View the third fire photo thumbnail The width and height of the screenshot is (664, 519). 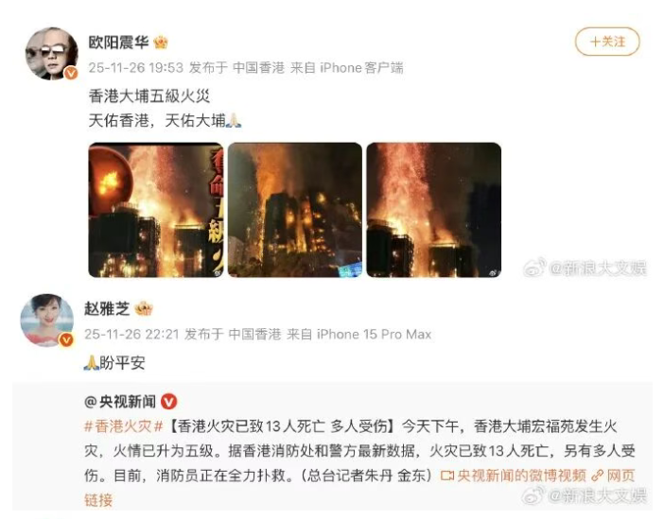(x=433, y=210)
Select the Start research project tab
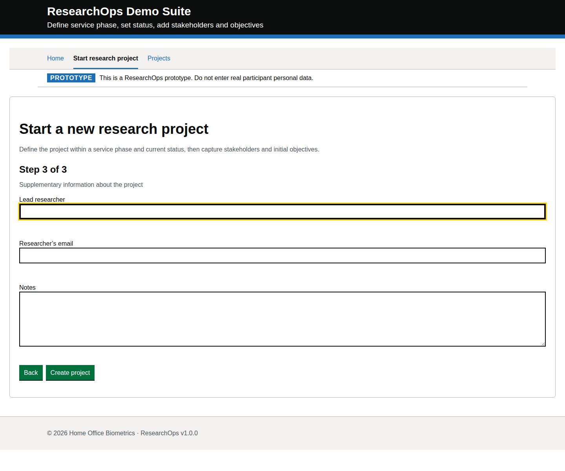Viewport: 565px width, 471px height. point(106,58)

****************************************

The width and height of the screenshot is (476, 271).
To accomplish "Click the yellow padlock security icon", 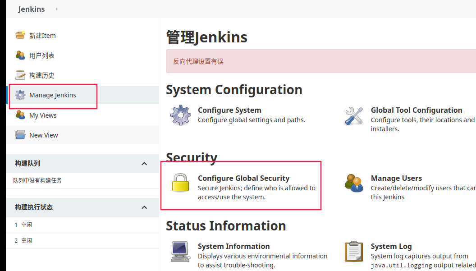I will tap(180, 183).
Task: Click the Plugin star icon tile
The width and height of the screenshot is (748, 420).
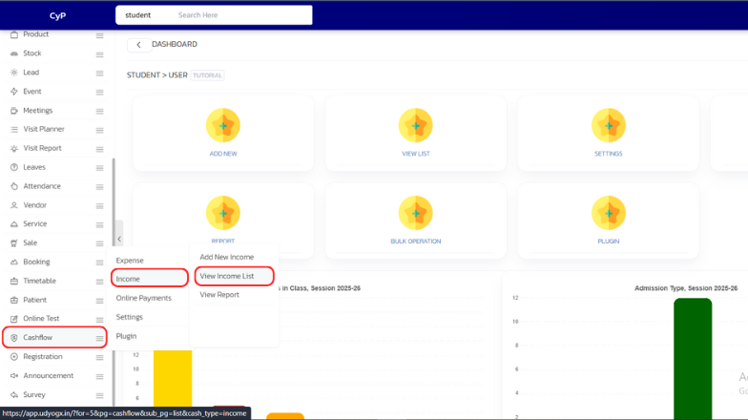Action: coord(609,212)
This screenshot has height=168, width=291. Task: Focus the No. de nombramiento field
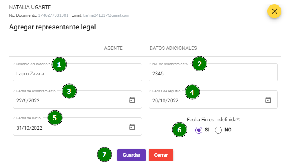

****************************************

Pull every line containing the word "Task" out of the entries above.

Task: Click the Plugin star icon tile
This screenshot has height=168, width=291. Task: Focus the No. de nombramiento field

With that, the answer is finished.